I wonder what the APC spin doctors are waiting for to rebrand people like Alhaji Ibrahim Ben Kargbo, Minister of Information and Communication, who, though speaking flawless Temne, has never pretended to be otherwise than a Limba. Dauda Kamara, Minister of Local Government, likewise a good Temne speaker, is not reputed to be anything but a Limba. The same is true of Alimamy Koroma, Minister of Works, a Limba,  and of Samura Kamara, Minister of Finance, a Loko. These people are fine examples of ethnic honesty. They are what they have always been – Limbas and Lokos by tribe and proud ones at that.

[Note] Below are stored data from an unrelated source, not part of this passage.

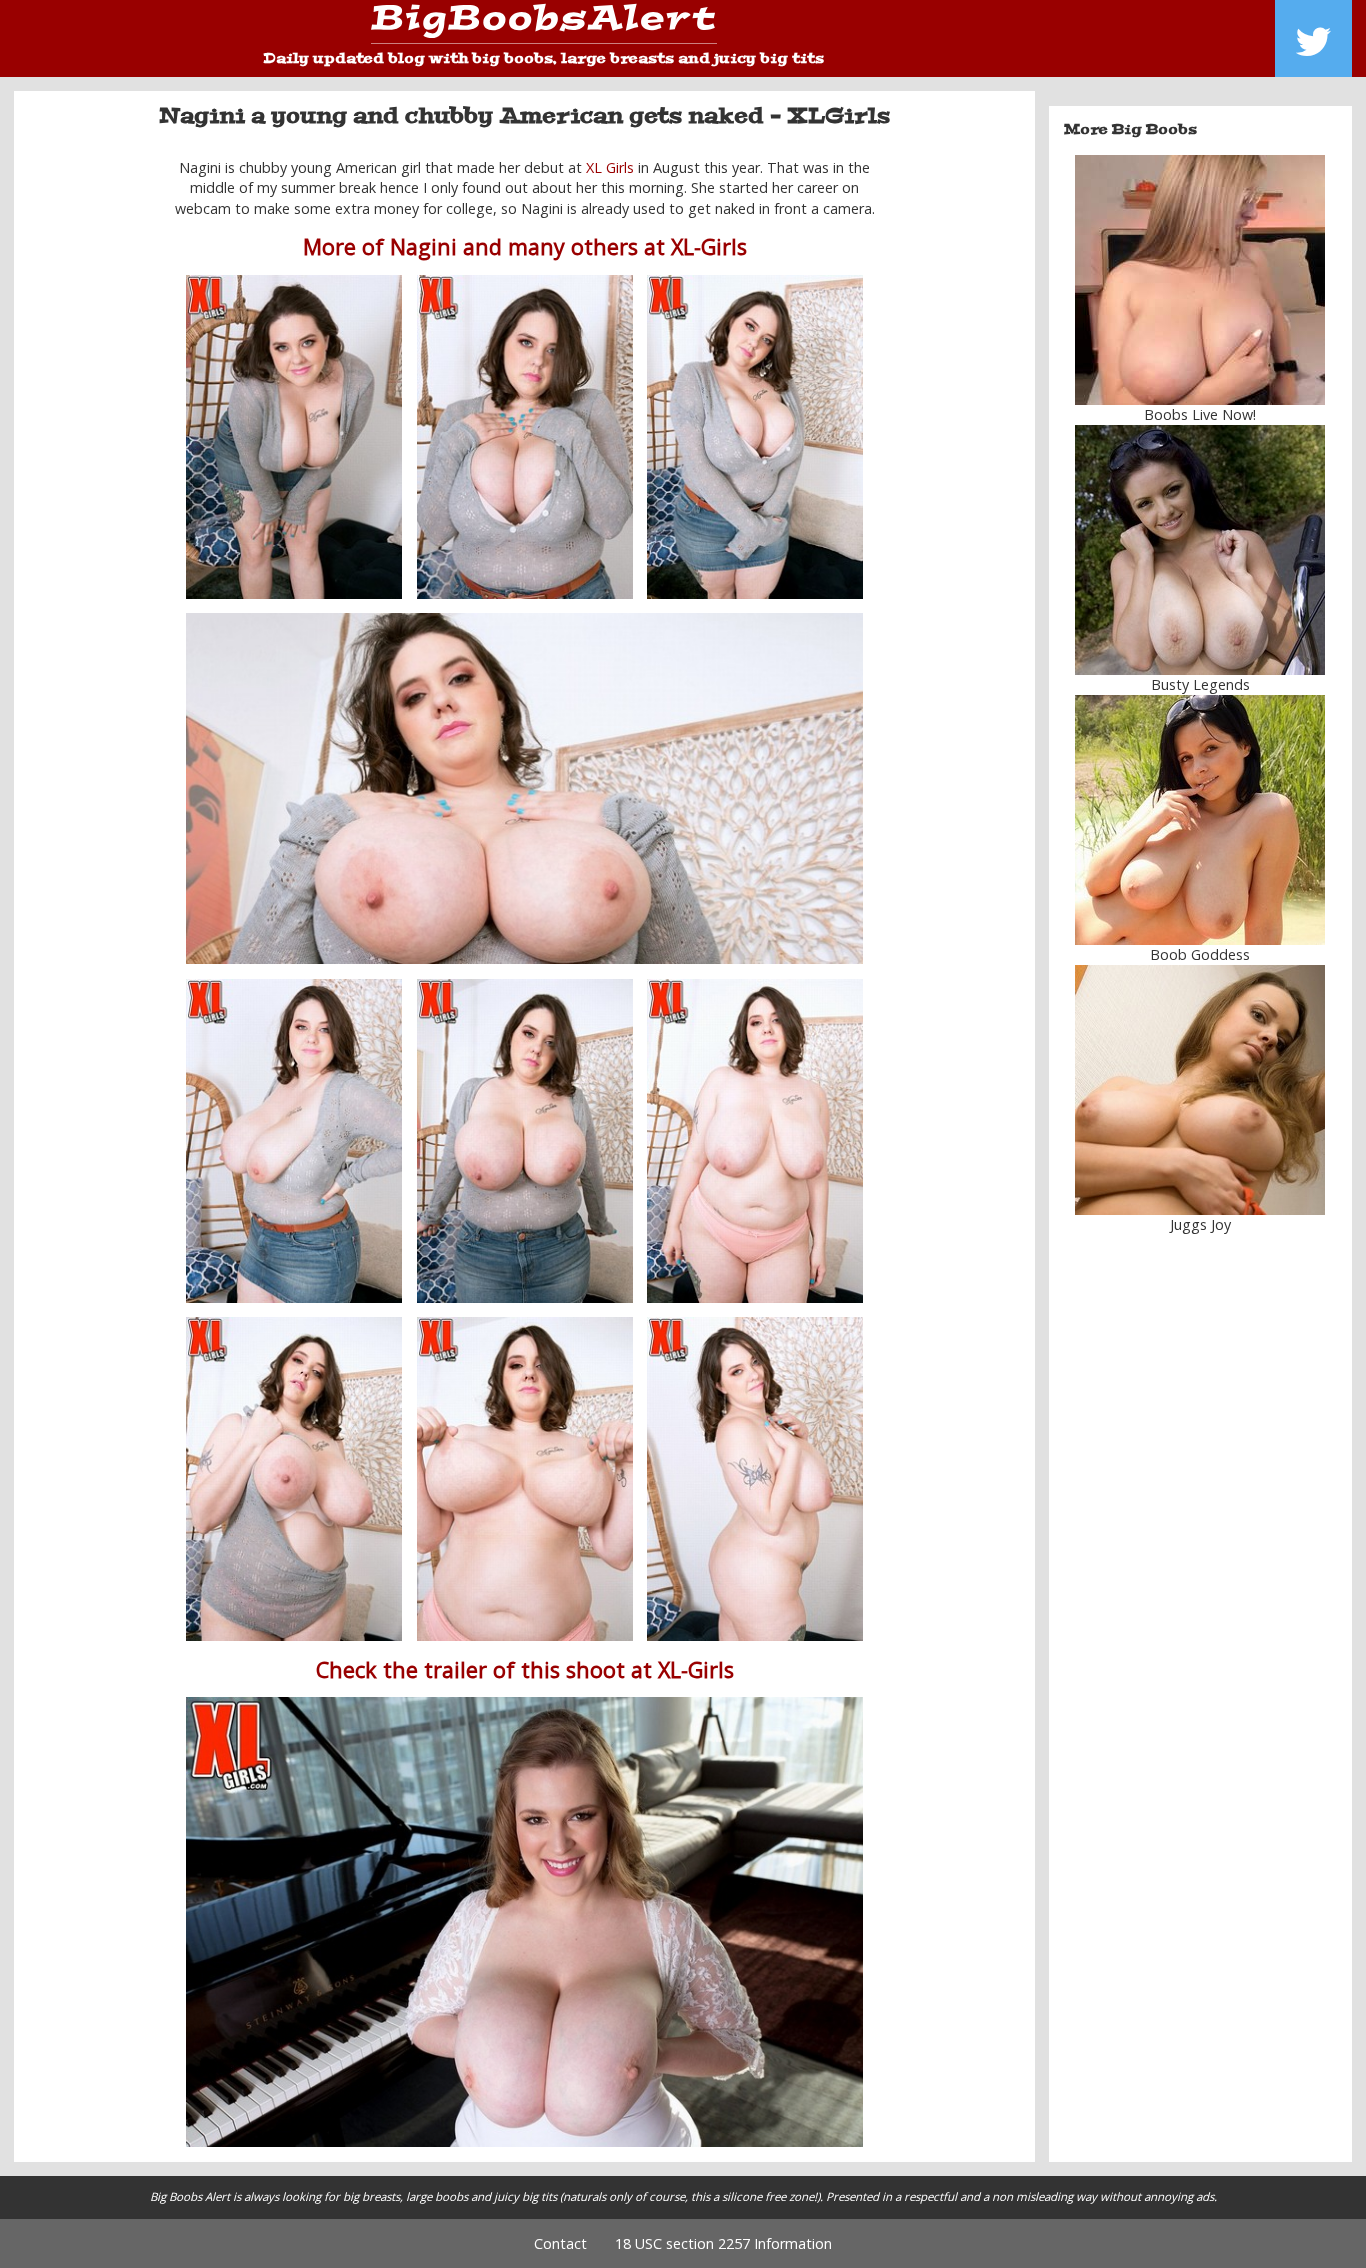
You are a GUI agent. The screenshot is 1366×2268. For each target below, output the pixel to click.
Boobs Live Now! (1200, 414)
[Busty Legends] (1201, 550)
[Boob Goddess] (1201, 820)
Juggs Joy (1200, 1224)
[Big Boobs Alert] (544, 24)
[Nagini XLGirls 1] (294, 437)
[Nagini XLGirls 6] (525, 1141)
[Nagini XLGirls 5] (294, 1141)
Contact (560, 2243)
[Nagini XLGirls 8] (755, 1141)
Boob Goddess (1200, 954)
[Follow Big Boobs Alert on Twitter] (1313, 38)
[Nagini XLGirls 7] (294, 1479)
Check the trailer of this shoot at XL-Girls (525, 1669)
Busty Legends (1200, 684)
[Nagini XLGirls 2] (755, 437)
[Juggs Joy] (1201, 1090)
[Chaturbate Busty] (1201, 280)
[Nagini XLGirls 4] (524, 789)
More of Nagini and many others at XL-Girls (525, 246)
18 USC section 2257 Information (723, 2243)
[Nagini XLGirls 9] (525, 1479)
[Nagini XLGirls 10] (755, 1479)
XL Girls (610, 167)
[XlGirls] (524, 1922)
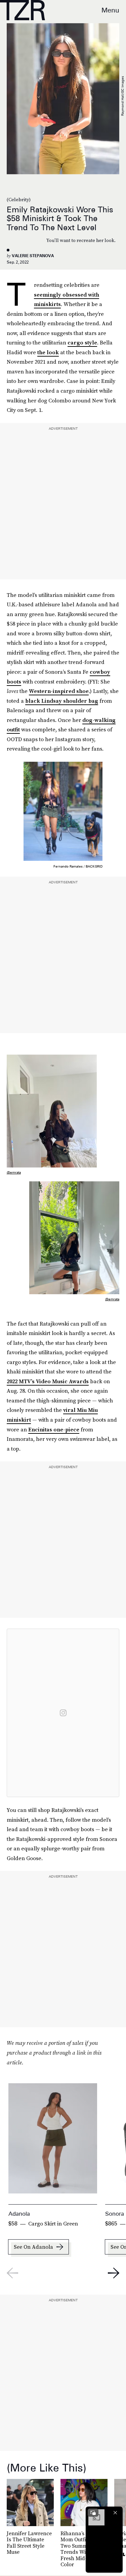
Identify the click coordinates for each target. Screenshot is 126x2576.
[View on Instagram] (63, 1713)
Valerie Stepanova (33, 255)
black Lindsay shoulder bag (61, 700)
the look (48, 352)
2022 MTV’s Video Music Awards (48, 1381)
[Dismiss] (115, 2513)
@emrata (14, 1172)
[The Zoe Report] (22, 10)
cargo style (82, 342)
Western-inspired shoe (59, 691)
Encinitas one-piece (53, 1429)
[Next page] (113, 2273)
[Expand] (93, 2513)
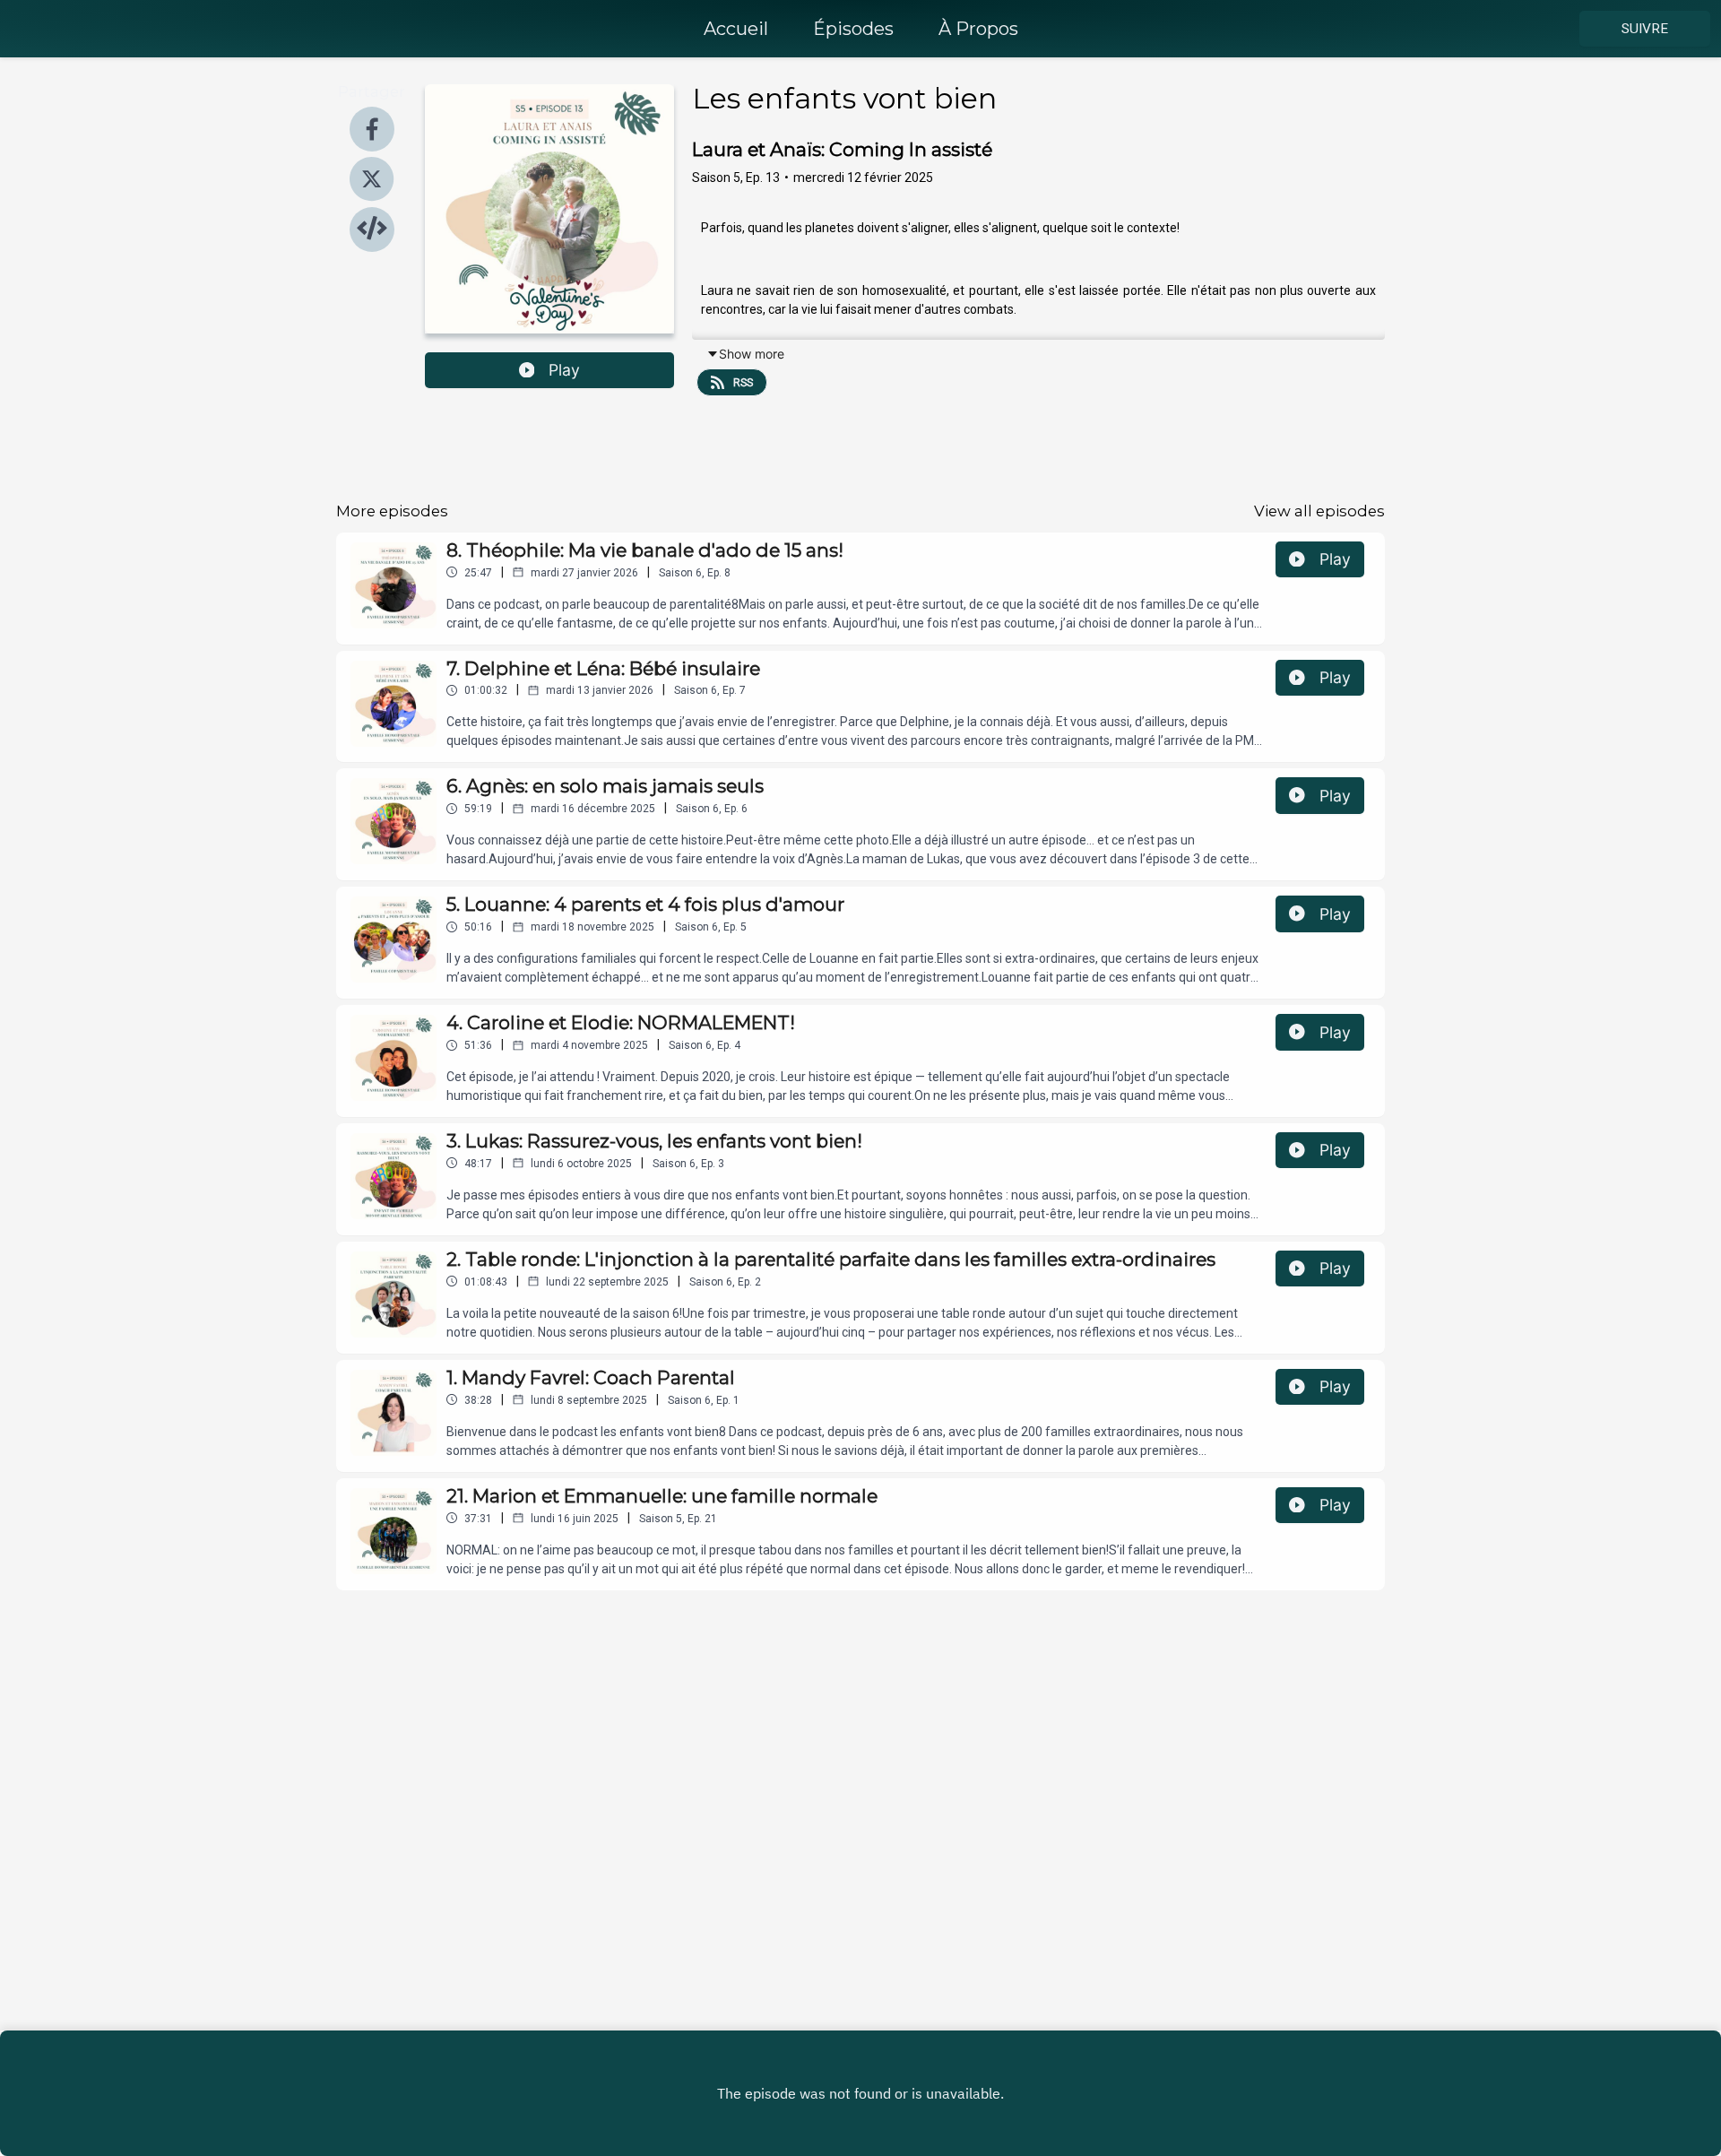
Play (564, 369)
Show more (751, 353)
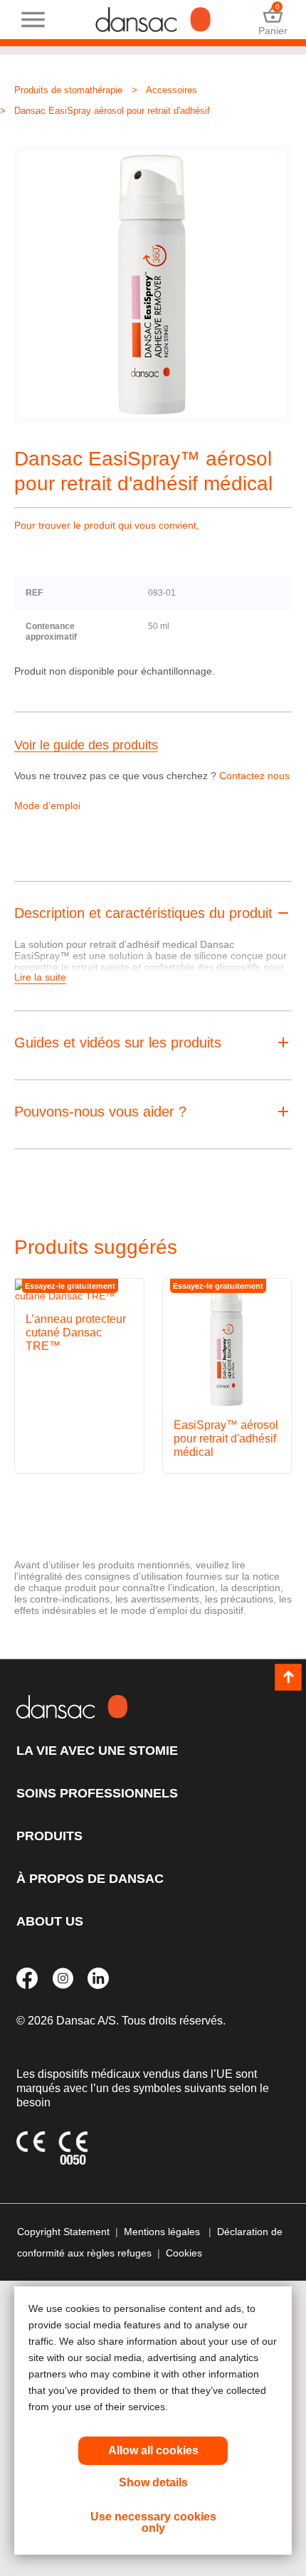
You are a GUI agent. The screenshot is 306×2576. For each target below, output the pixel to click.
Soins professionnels (97, 1793)
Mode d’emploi (47, 805)
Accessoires (171, 90)
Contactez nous (254, 775)
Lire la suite (40, 977)
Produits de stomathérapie (68, 90)
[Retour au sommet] (288, 1677)
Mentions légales (163, 2231)
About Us (49, 1921)
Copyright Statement (63, 2231)
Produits (49, 1836)
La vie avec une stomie (97, 1750)
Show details (153, 2482)
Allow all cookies (153, 2450)
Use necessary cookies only (153, 2522)
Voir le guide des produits (86, 745)
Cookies (184, 2253)
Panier (272, 20)
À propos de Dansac (90, 1879)
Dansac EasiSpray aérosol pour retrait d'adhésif (112, 110)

They are not like Frank Kargbo, Attorney-General and Minister of Justice. Born to a Loko father and a Temne mother, and allegedly a cousin to Obai, he seems to relish being referred to as a Temne even though all his siblings carry the ethnicity of Loko with good grace.

Conclusion

As a multi-ethnic democracy, no Sierra Leonean should underestimate the value of ethnicity in national politics. A politician’s first constituency is his ethnic base. It’s only human. When the Temnes voted for Obai in 2007, they did so believing he was one of them and they were more than anxious to see him seated at State House. That did not make them tribalists or their action tribalism.  
Therefore the current argument is not about tribe or tribalism. It’s about honesty and deceit; it’s about good and bad leadership. Put simply, the Temnes feel cheated and betrayed; they also feel they have been fooled once and could be fooled a second time. So they are now most circumspect. They want to be sure when they vote in November that they are voting for one of their own either for the number one or number two slot in the State House. 

What is more, they have not been able to point to a single village anywhere in Temne country comparable to a village called Yoni in Loko country very close to the Konso River near Makeni, where beautiful modern cement block houses now dot the landscape where until very recently old shanty hamlets of mud and stick predominated.  
All said and done, the Temnes say they can’t wait to give Obai his scorecard on November 17. Before then, they would have evaluated whether he had lived up to their expectations and the terms of his contract. If they judge him to have not satisfactorily carried out the terms of his contract with them, like having only one Temne Minister in his Cabinet, completely disproportionate to their voting strength, Obai might as well forget about a second term presidency.

Within the present political landscape, the Temne vote can no longer be taken for granted or become the monopoly of any one party. Facts, not fiction, shall be the determining factor. The Temnes may have been deceived once; this time around they are determined not to be deceived a second time. They want a blue-blood Temne in the State House, not a Temne manufactured on the pages of newspapers.